INFORMATION SHOWN -
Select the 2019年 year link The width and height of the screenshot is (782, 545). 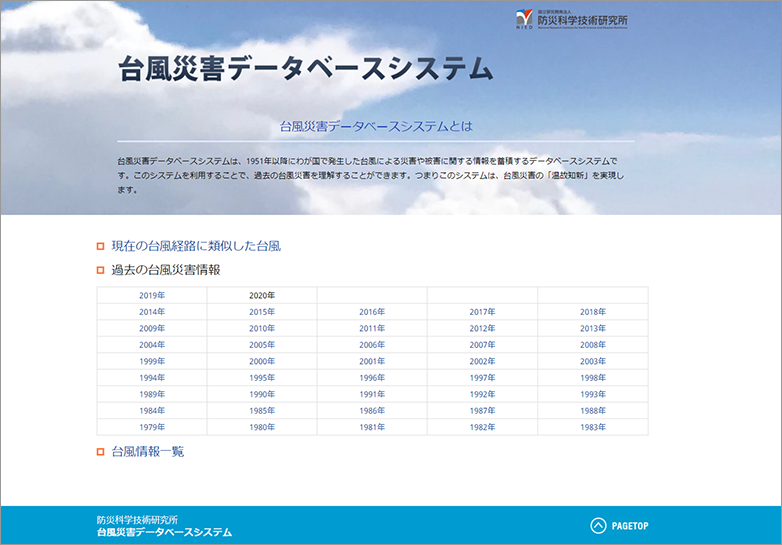tap(152, 295)
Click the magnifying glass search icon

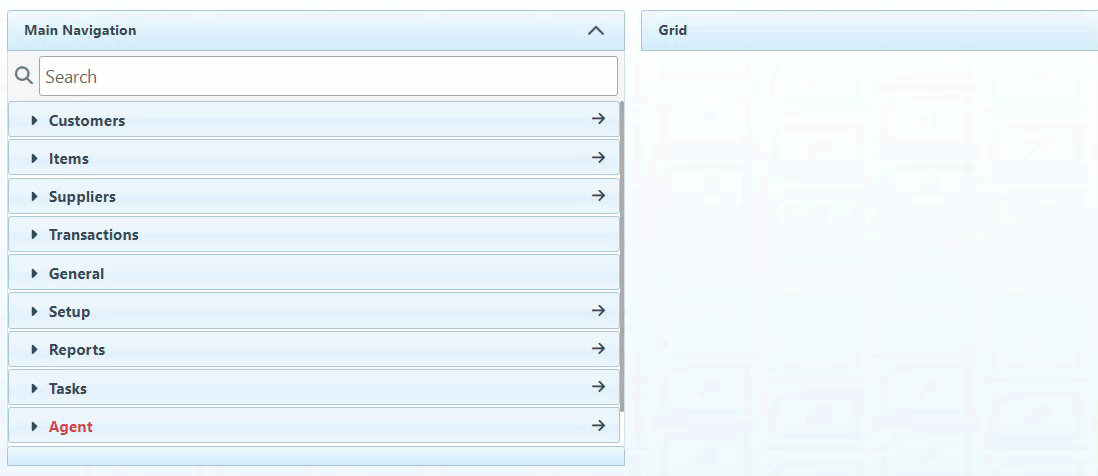click(x=23, y=76)
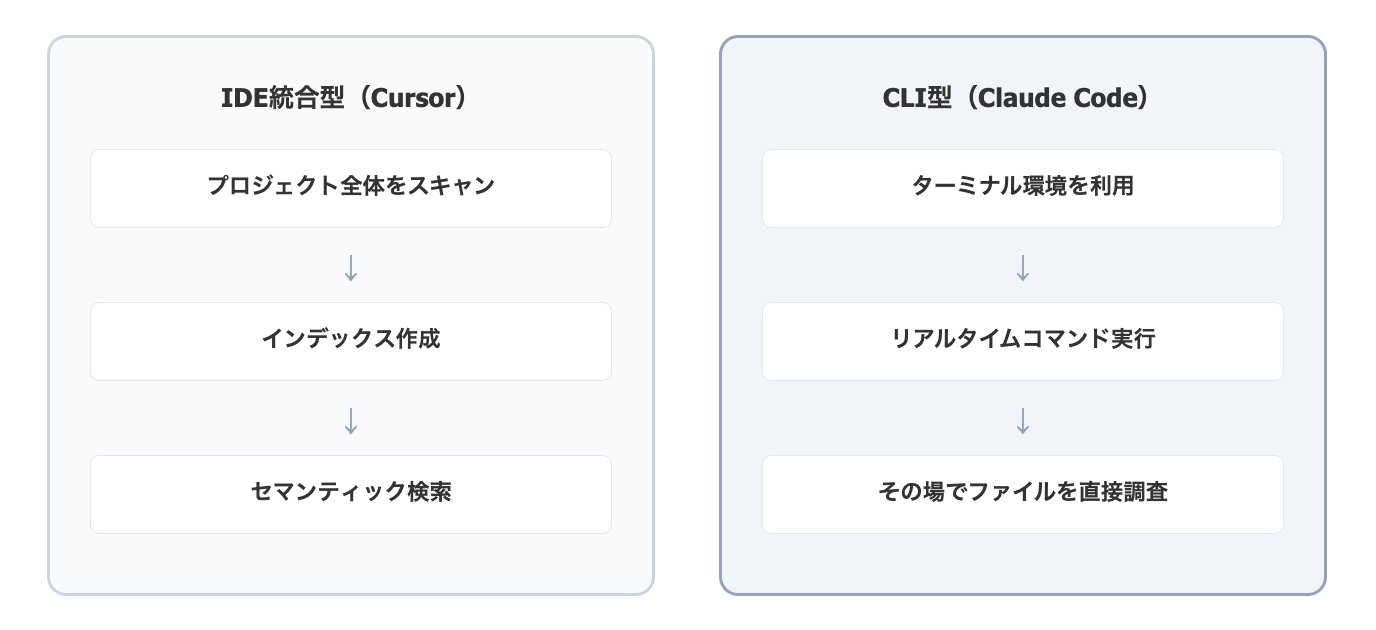The width and height of the screenshot is (1376, 630).
Task: Click the arrow below インデックス作成
Action: point(351,421)
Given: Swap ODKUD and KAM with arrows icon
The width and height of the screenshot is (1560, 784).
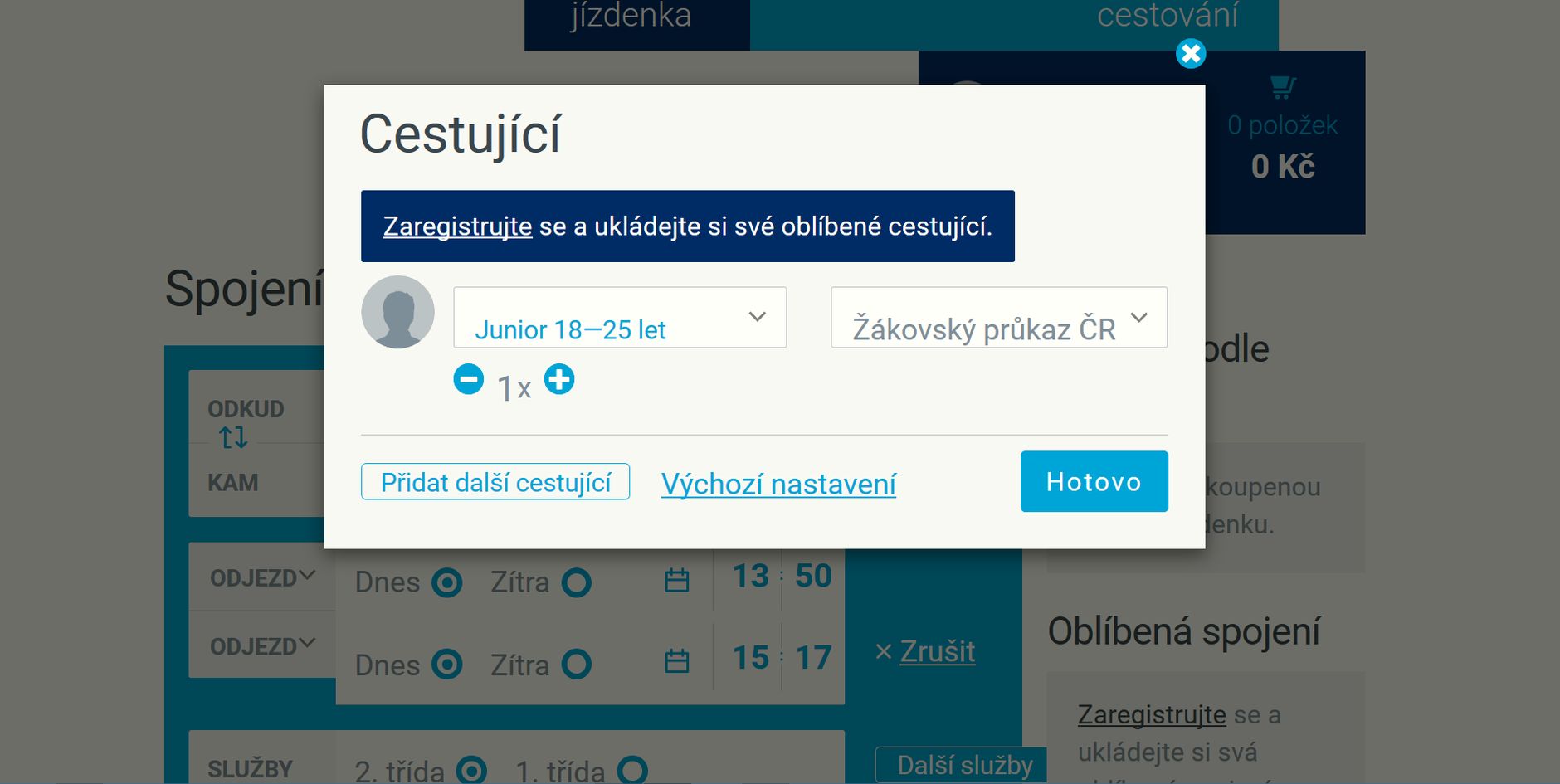Looking at the screenshot, I should click(x=233, y=437).
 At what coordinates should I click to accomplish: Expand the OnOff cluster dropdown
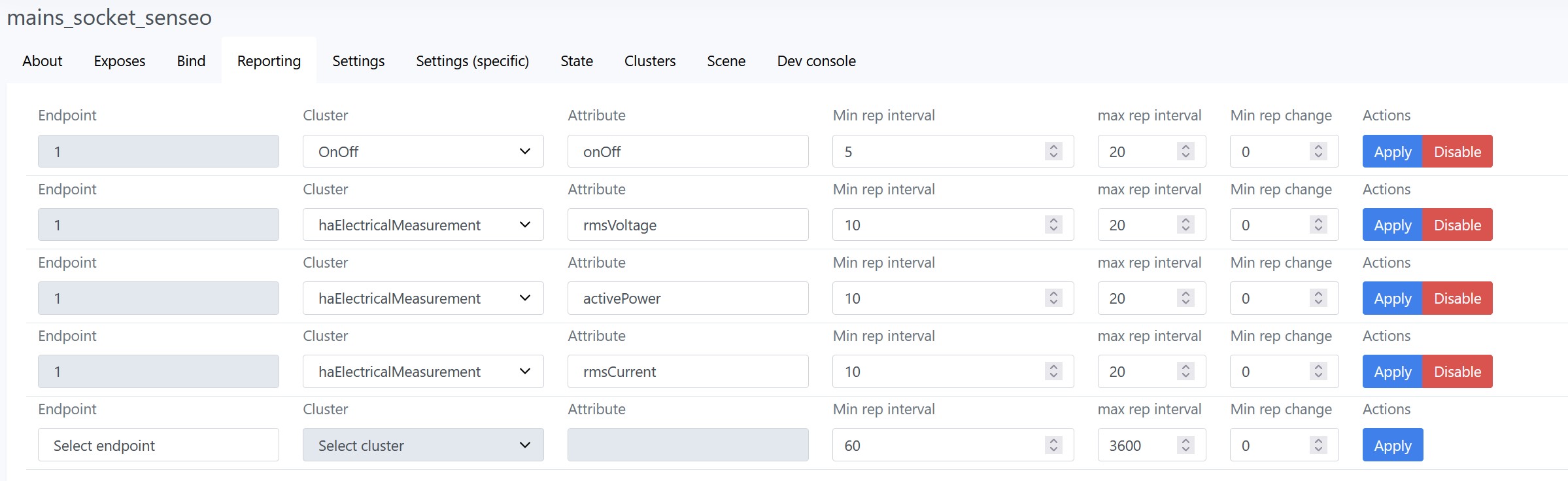click(422, 151)
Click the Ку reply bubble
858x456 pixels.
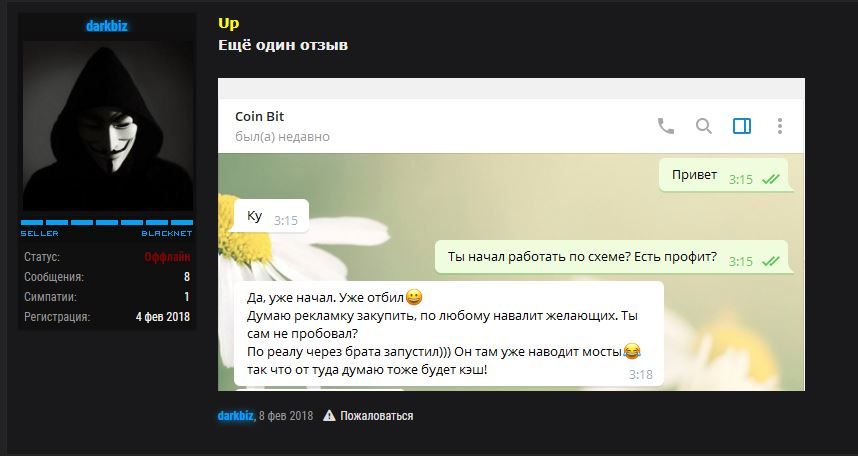point(271,216)
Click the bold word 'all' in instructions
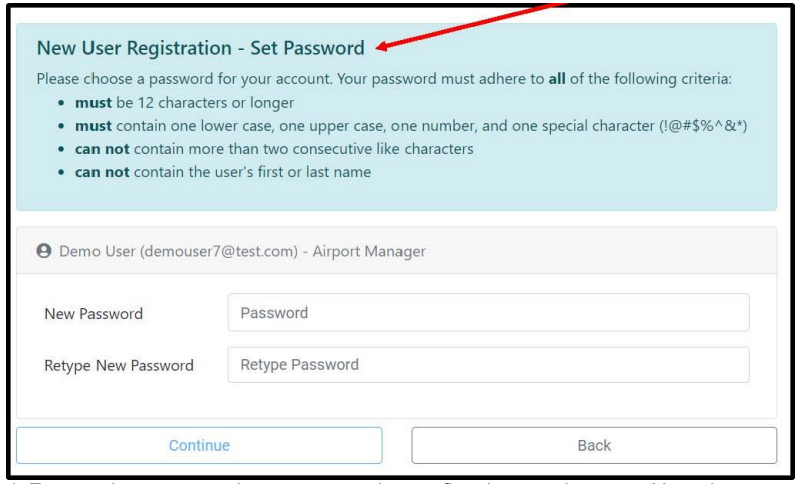Image resolution: width=801 pixels, height=484 pixels. (x=558, y=78)
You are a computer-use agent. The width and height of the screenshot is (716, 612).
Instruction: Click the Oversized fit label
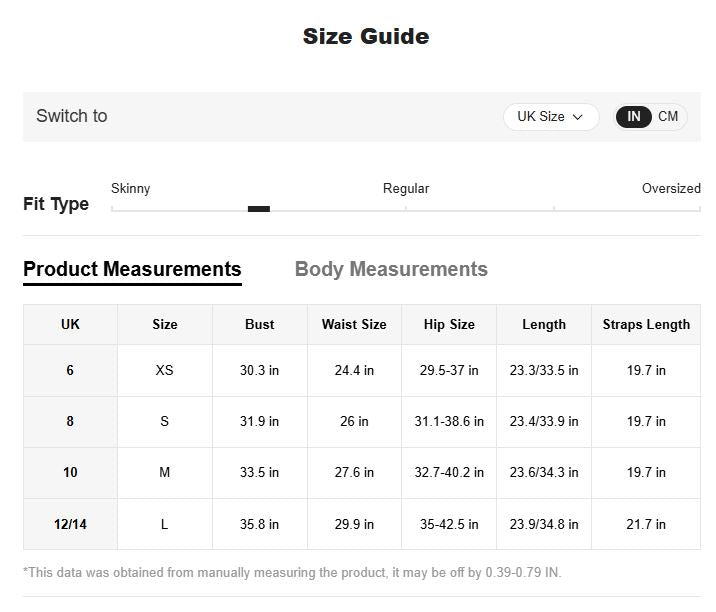tap(671, 188)
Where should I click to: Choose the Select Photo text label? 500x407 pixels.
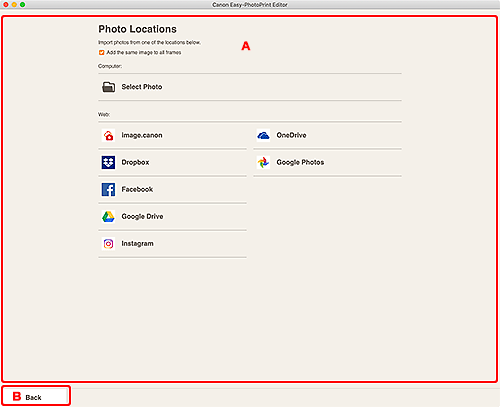[x=142, y=87]
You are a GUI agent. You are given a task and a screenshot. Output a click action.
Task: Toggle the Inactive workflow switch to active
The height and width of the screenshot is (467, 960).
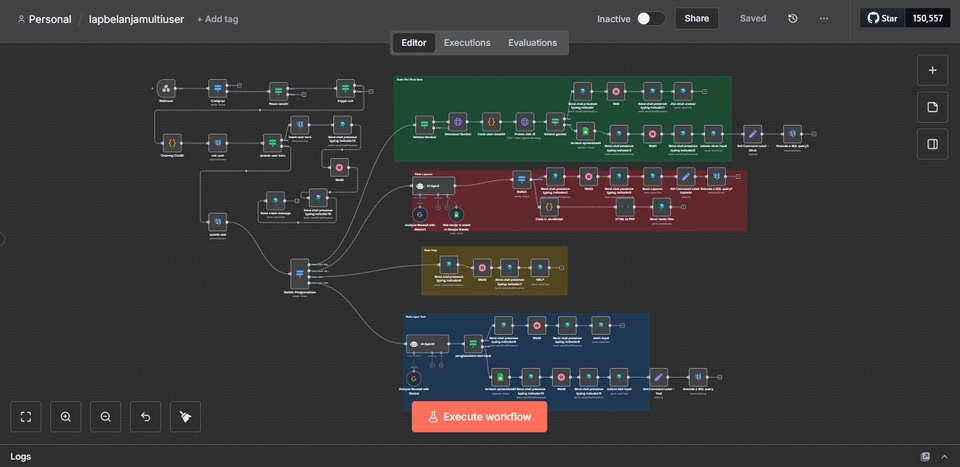point(650,18)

PROBLEM DETAILS -
The answer must be the part of the records that opens with the line containing "You are a computer-use" and closes with the line containing "Task: Toggle the", reproduced exactly, with no pictures.

ANSWER BOX -
You are a computer-use agent. The width and height of the screenshot is (716, 612).
Instruction: Click the Oversized fit label
tap(671, 188)
Where should I click to: Choose the Select Photo text label? 500x407 pixels.
[x=142, y=87]
You are a GUI agent. You are given a task and a screenshot. Output a click action.
Task: Toggle the Inactive workflow switch to active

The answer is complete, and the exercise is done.